Bei einer Mahnwache zoffen sich pro-israelische und pro-palästinensische Gruppen. Dabei geraten ein 86 und ein 68-Jähriger aneinander.

Ohne die anderen war die Mahnwache auf der Reesendammbrücke friedlich. Bild: Deutsch-Israelische Gesellschaft

HAMBURG taz |Im Nachhinein bleiben nur wenige Fakten, auf die sich alle Beteiligen einigen können, übrig. Unstrittig ist, dass es am Freitagnachmittag auf der Reesendammbrücke eine Mahnwache gegeben hat, bei der pro-israelische Gruppen, das Junge Forum der Deutsch-Israelischen Gesellschaft Hamburg und das Netzwerk Hamburg für Israel, an die drei Jugendlichen Eyal Ifrach, Gilad Schaer und Naftali Frenkel erinnerten, die von der Hamas entführt worden seien.
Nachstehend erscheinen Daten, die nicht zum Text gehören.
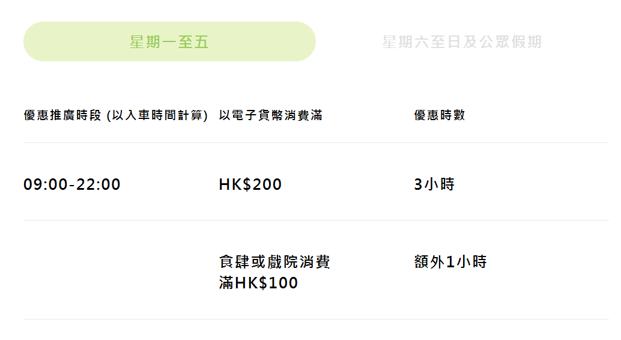Click the 優惠推廣時段 column header
The image size is (621, 340).
point(62,115)
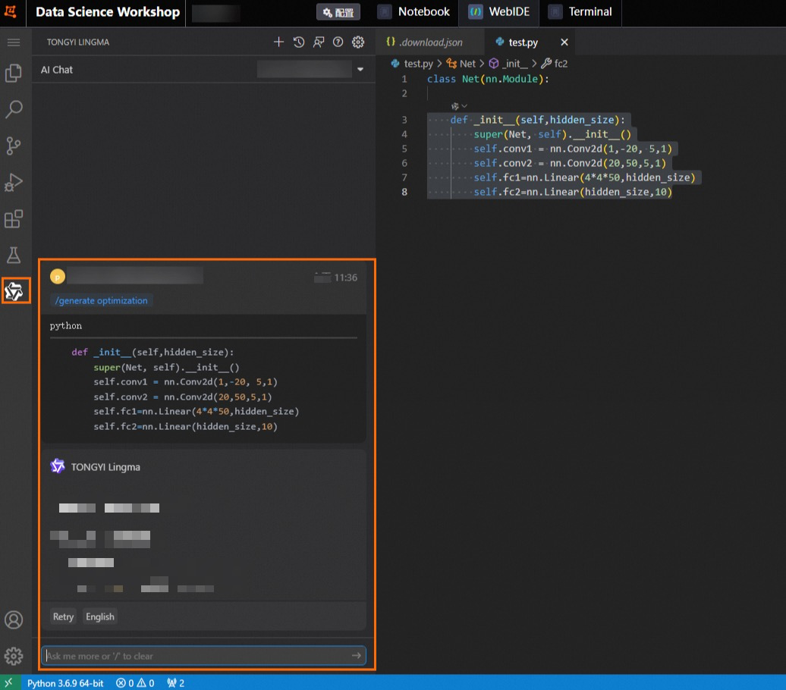786x690 pixels.
Task: Open the AI Chat dropdown arrow
Action: click(x=360, y=69)
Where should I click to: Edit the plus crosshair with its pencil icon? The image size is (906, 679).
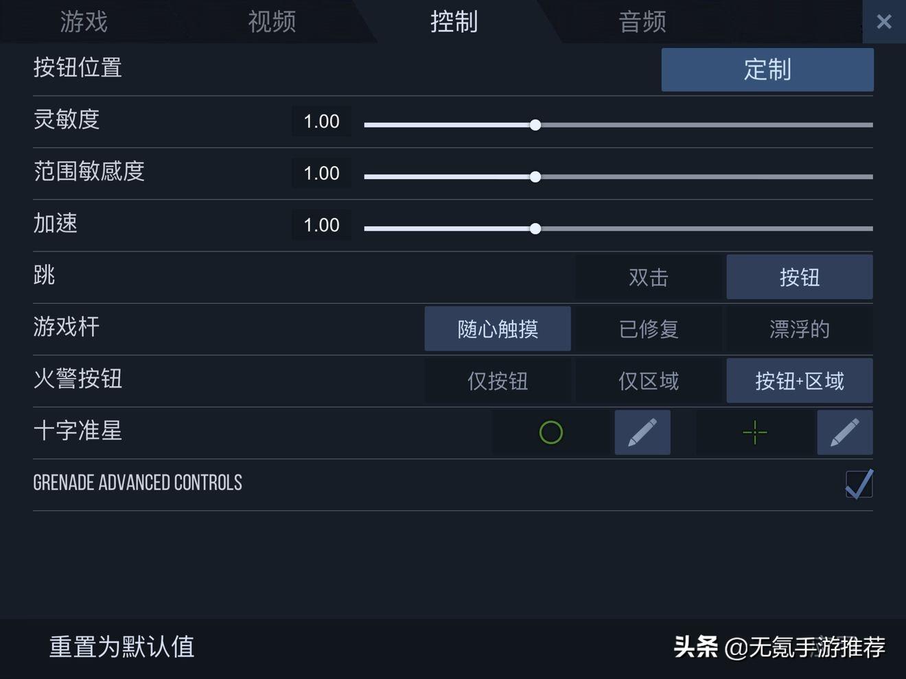pos(845,433)
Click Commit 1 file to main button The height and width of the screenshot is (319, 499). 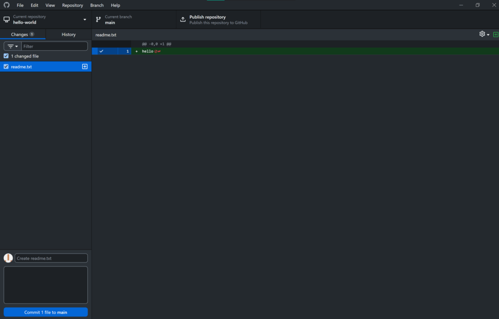click(x=46, y=312)
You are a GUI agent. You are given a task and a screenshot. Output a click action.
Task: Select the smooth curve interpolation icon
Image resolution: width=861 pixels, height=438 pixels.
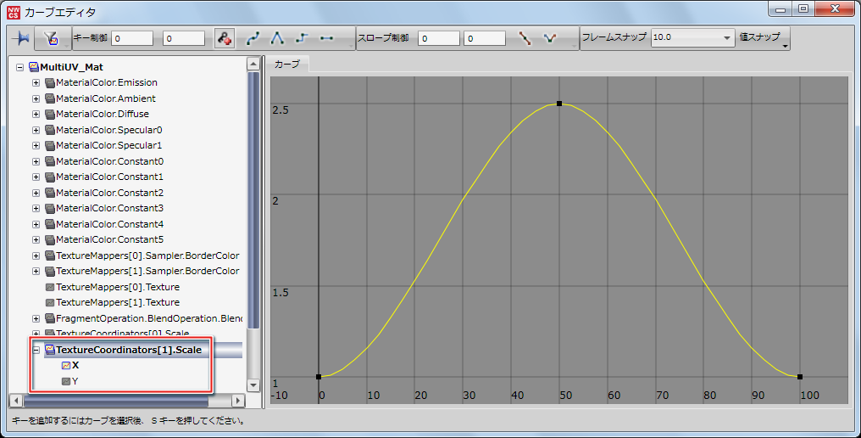(253, 38)
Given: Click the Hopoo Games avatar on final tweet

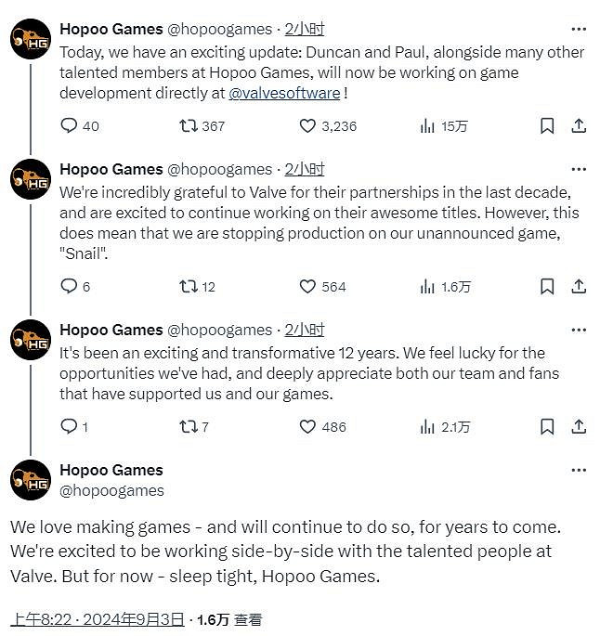Looking at the screenshot, I should coord(31,480).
Unstrittig ist auch, dass es eine Gegendemonstration von pro-palästinensischen Gruppen gegeben hat, darunter die Palästina AG der Hamburger Attac-Gruppe und die Regionalgruppe Hamburg der Deutsch-Palästinensischen Gesellschaft. Aus Sicht der Gegendemonstranten gibt es keine Beweise dafür, dass die Hamas für das Verschwinden der drei Jugendlichen verantwortlich ist. Vielmehr würde Israel selbst palästinensische Kinder entführen.
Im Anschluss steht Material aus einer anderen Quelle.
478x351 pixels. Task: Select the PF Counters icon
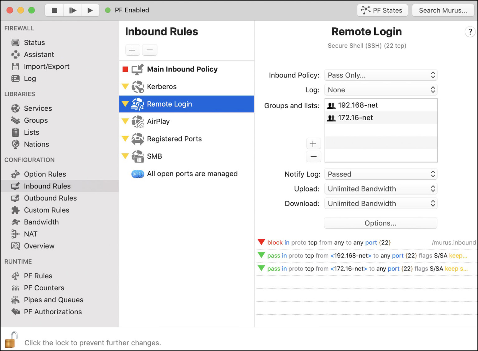tap(15, 288)
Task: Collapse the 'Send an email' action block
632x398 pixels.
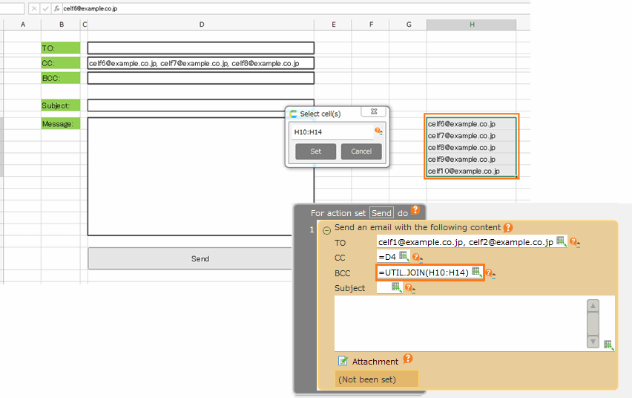Action: (326, 230)
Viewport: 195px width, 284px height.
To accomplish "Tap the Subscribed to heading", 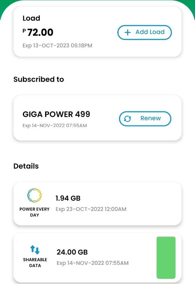I will tap(39, 79).

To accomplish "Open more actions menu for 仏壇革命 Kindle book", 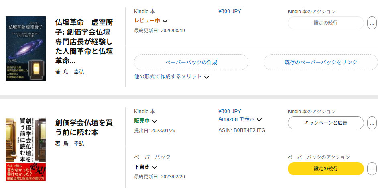I will 372,23.
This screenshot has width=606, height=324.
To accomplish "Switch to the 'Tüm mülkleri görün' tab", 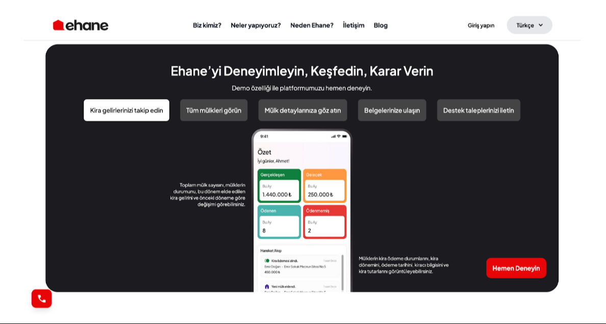I will click(x=214, y=110).
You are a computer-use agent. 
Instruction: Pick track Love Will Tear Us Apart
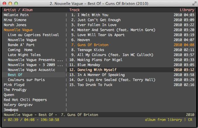pyautogui.click(x=101, y=35)
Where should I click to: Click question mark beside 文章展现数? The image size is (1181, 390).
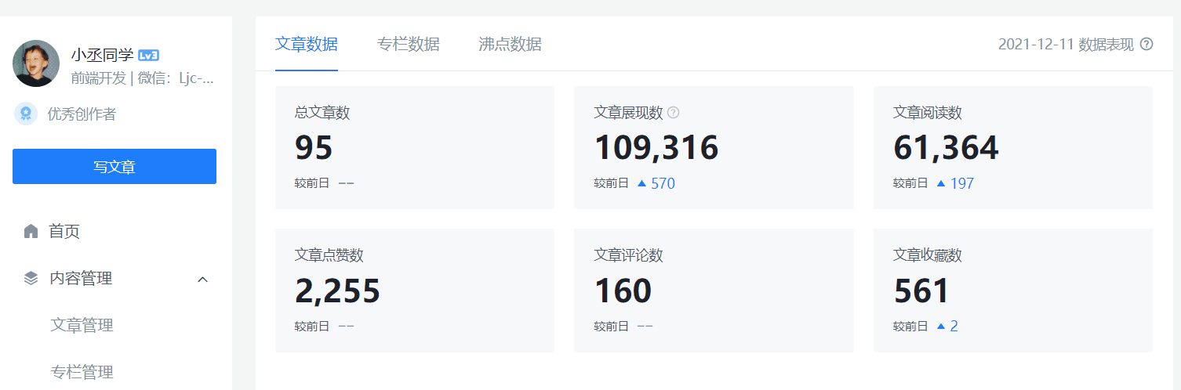(673, 113)
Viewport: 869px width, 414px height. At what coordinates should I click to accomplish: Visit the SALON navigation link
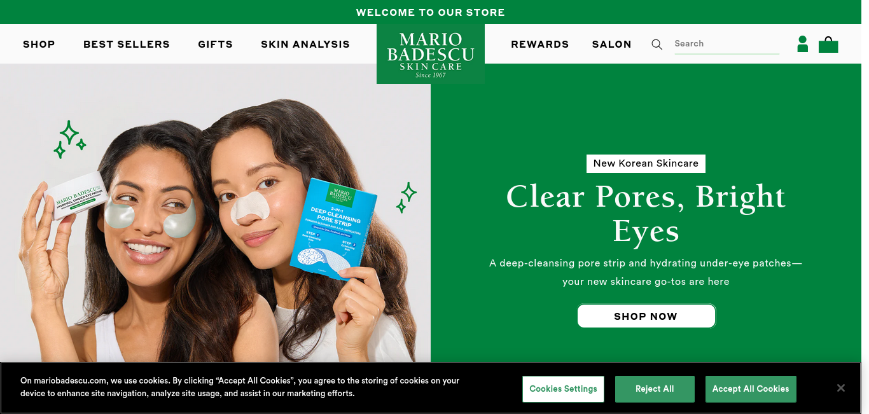(612, 44)
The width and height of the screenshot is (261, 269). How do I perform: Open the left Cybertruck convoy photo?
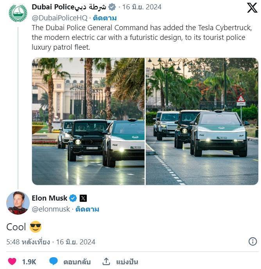point(88,121)
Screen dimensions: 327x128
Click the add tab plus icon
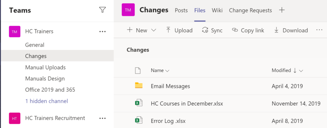pos(282,10)
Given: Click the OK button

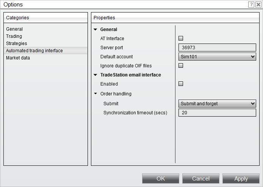Looking at the screenshot, I should tap(161, 179).
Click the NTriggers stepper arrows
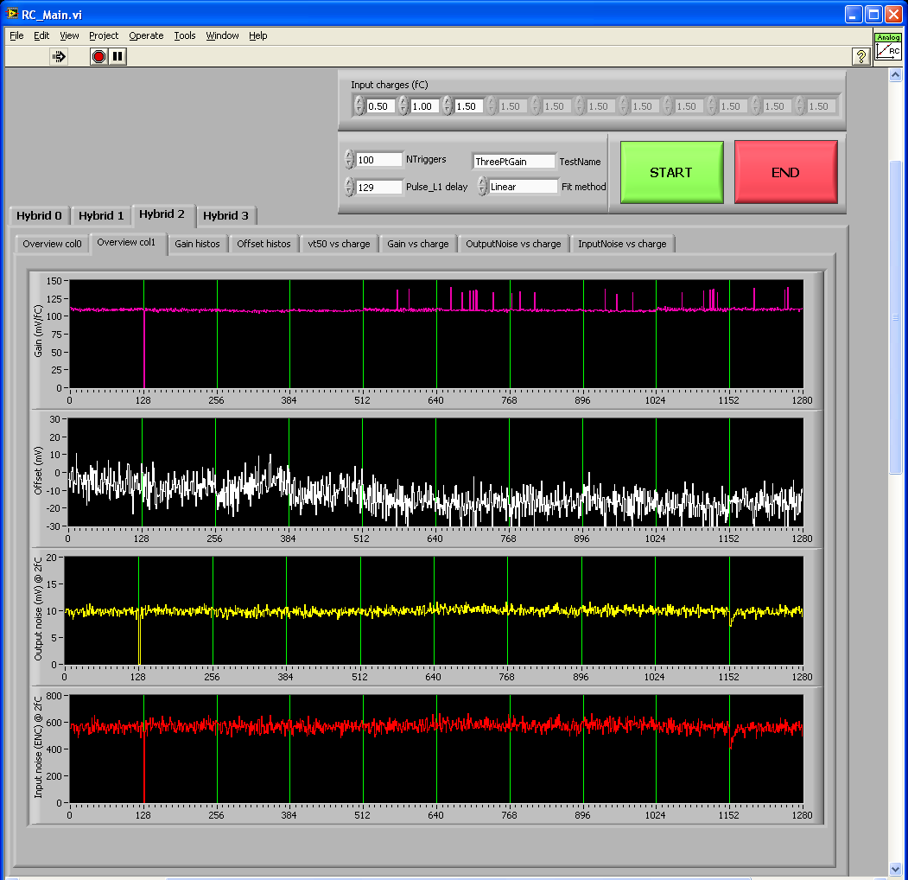 349,160
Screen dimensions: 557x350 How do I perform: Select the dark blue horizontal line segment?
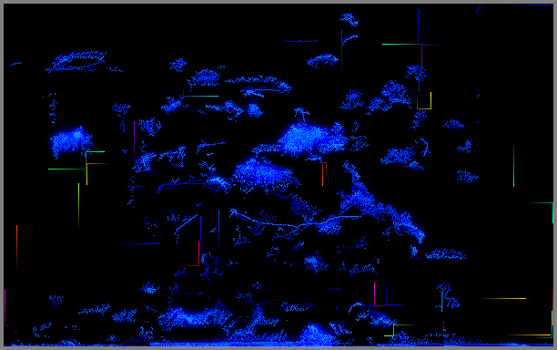tap(138, 244)
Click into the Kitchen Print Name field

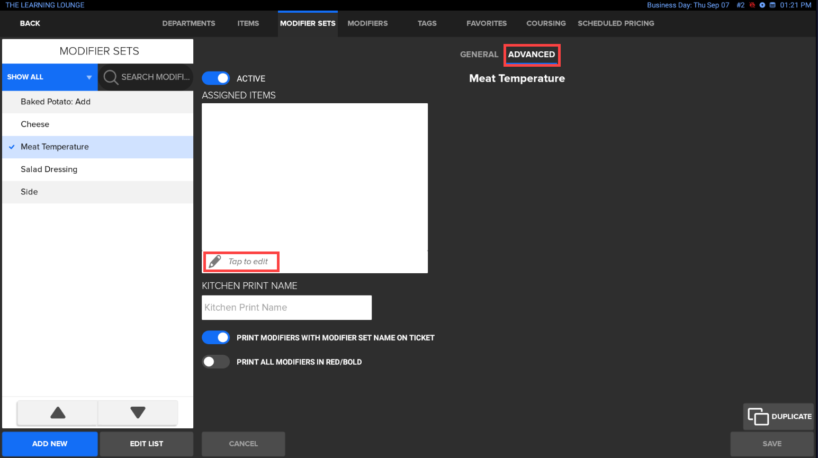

Die Mahnwache bestand aus 30 bis 40 Teilnehmern mit Schildern, Fahnen und Handzetteln. Die Gegendemonstration bestand aus zehn bis 15 Leuten. Auch sie hatten Schilder und Handzettel dabei.

Als beide Gruppen aufeinandertrafen, kam es zu Beschimpfungen durch die jeweils andere Seite, sagen beide Gruppen. Auch besteht kein Zweifel, dass bei dem Aufeinandertreffen ein 86-jähriger pro-israelischer Demonstrant zu Schaden kam und ins Krankenhaus gebracht werden musste. Die Polizei hielt danach beide Gruppen auf Abstand, bis die Mahnwache und die Gegendemonstration vorbei waren.

Für oder gegen?

Wohl keine Frage spaltet die Hamburger Linke so tief wie die nach der Haltung zu Israel und zur Politik der israelischen Regierung. Stationen eines Konflikts:

2002 kommt es im linken Radiosender Freies Sender Kombinat (FSK) zum Streit zwischen Antideutschen und Antiimperialisten um Antisemitismus und Rassismus.

2003 werden Sendeverbote im FSK verhängt. Es gibt Prügeleien.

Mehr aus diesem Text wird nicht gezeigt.